Give back exactly the lines from the start of the entries below to the line holding "プロダクション (61, 1670)", that line included, and leave every picture out.

● Listed records:
····················

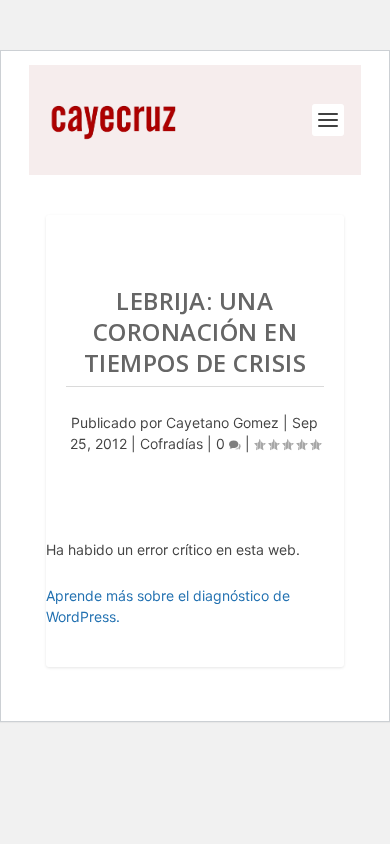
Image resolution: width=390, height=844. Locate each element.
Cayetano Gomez (222, 422)
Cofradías (171, 443)
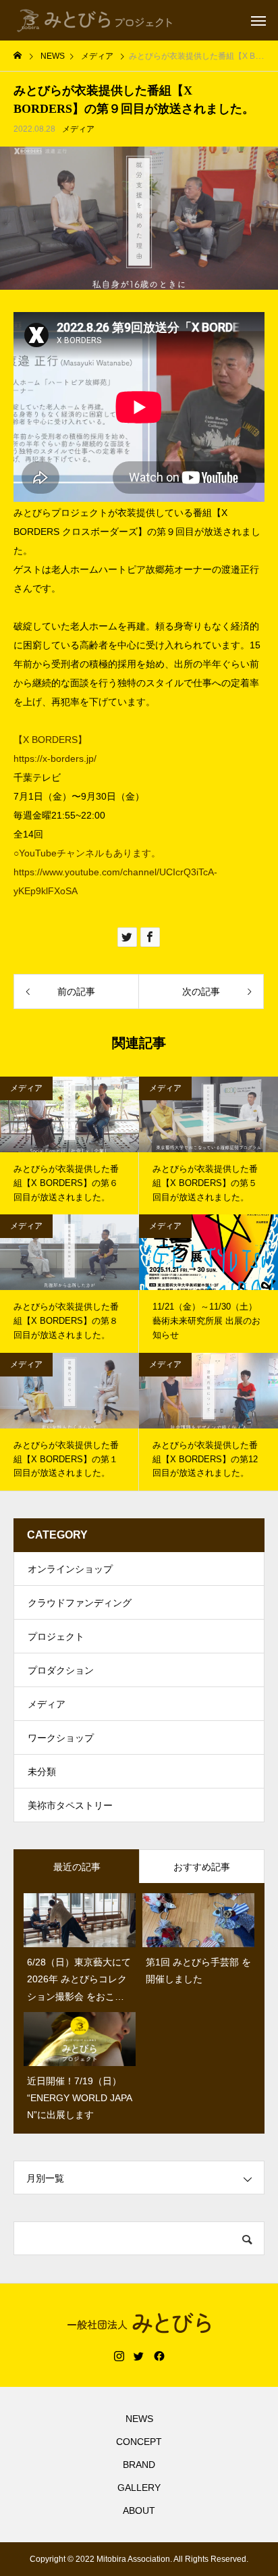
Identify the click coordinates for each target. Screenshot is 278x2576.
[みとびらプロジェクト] (95, 20)
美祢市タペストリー (70, 1805)
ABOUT (139, 2510)
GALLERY (139, 2487)
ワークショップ (61, 1737)
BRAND (139, 2464)
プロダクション (61, 1670)
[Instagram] (119, 2356)
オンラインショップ (70, 1569)
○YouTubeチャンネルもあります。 (87, 853)
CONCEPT (139, 2441)
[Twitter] (139, 2356)
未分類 (42, 1771)
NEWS (139, 2418)
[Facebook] (159, 2356)
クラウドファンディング (80, 1602)
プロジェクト (56, 1636)
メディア (78, 129)
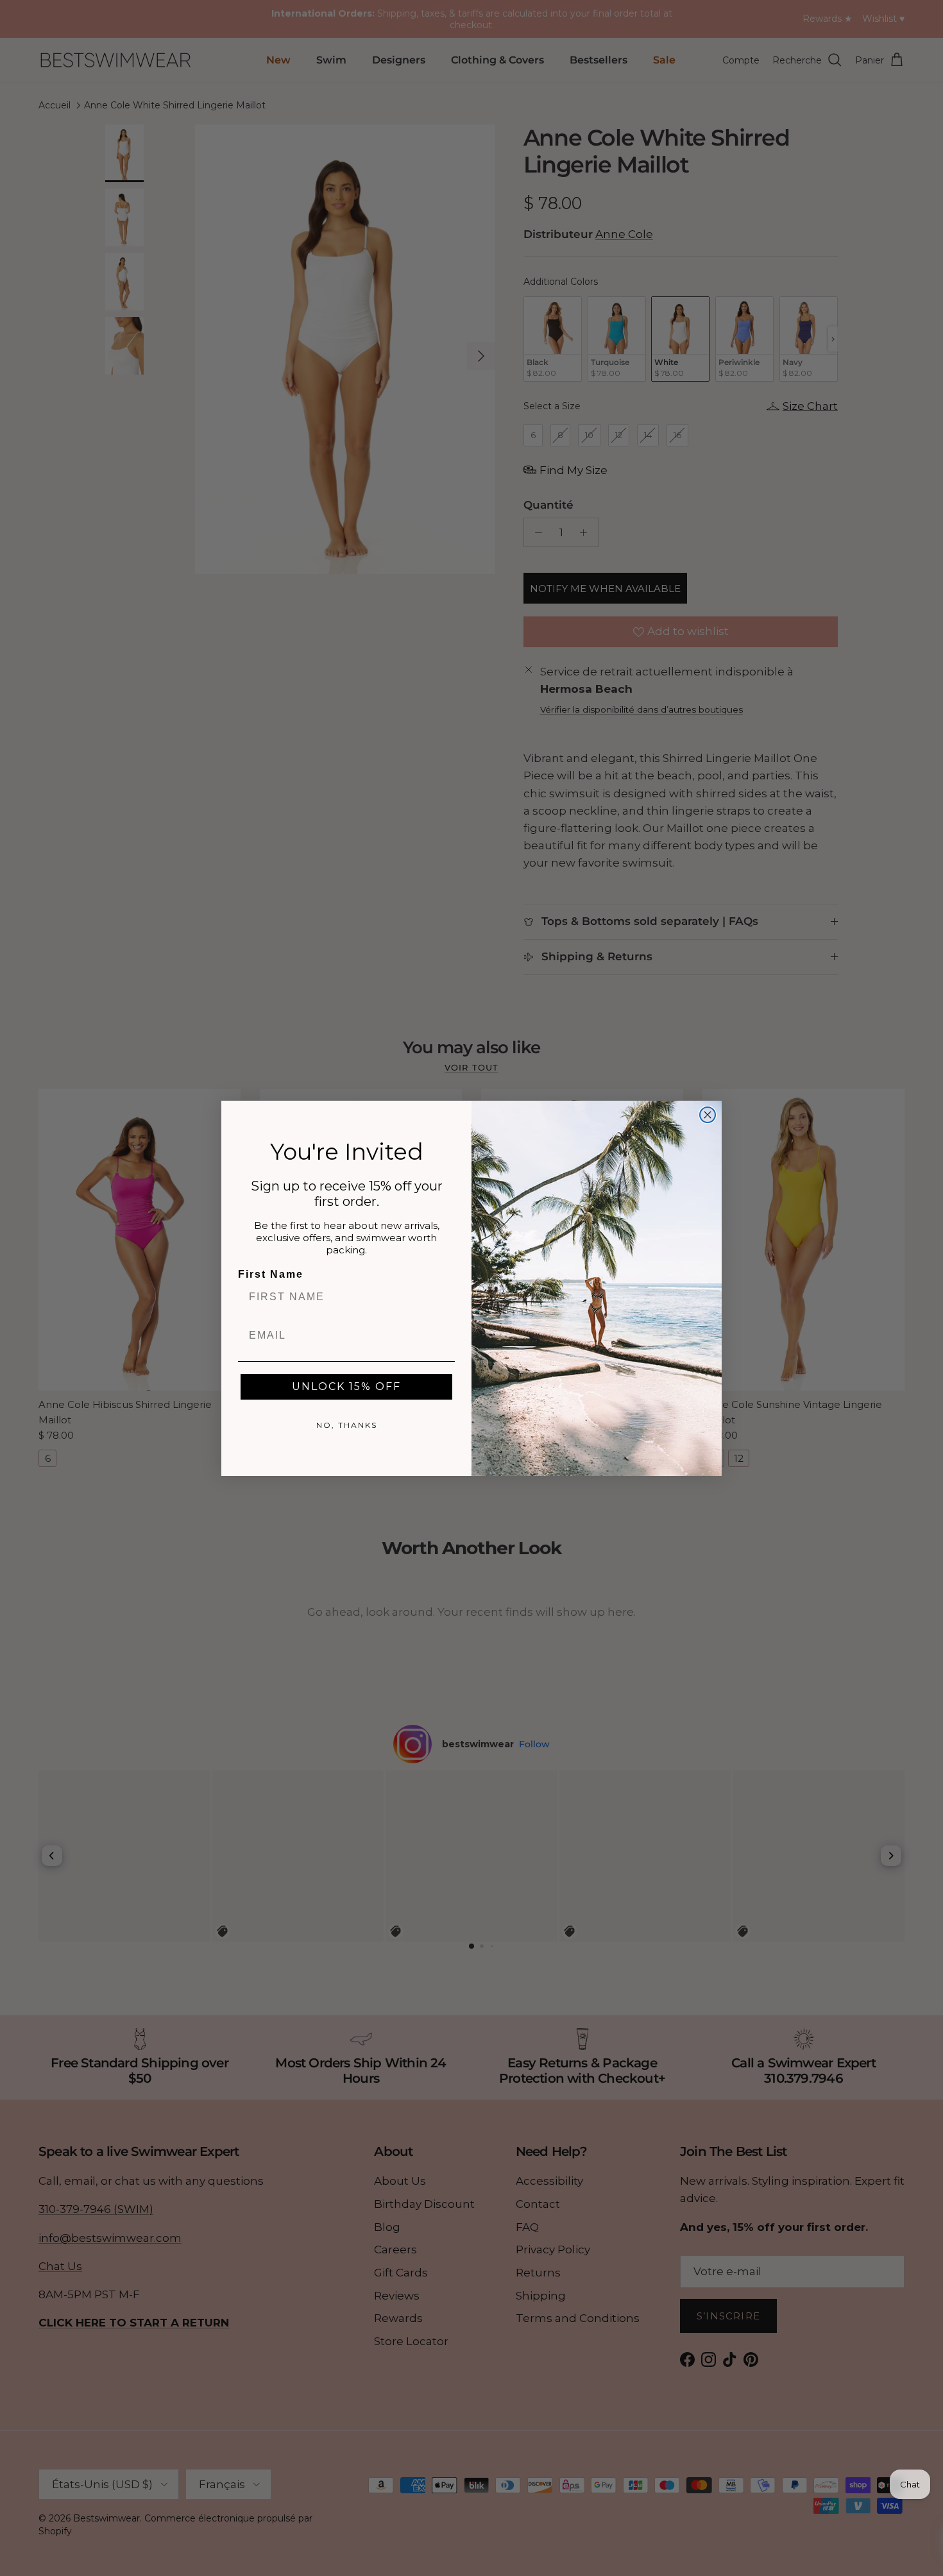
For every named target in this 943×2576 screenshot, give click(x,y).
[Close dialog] (707, 1115)
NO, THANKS (346, 1425)
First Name (270, 1274)
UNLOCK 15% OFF (346, 1386)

····················

● Solution to the exercise:
Image resolution: width=390, height=844. Locate each element.
Cayetano Gomez (222, 422)
Cofradías (171, 443)
Identify the click coordinates for each target. Screenshot is 278x2576.
[みとびらプロジェクト] (95, 20)
美祢市タペストリー (70, 1805)
ABOUT (139, 2510)
GALLERY (139, 2487)
ワークショップ (61, 1737)
BRAND (139, 2464)
プロダクション (61, 1670)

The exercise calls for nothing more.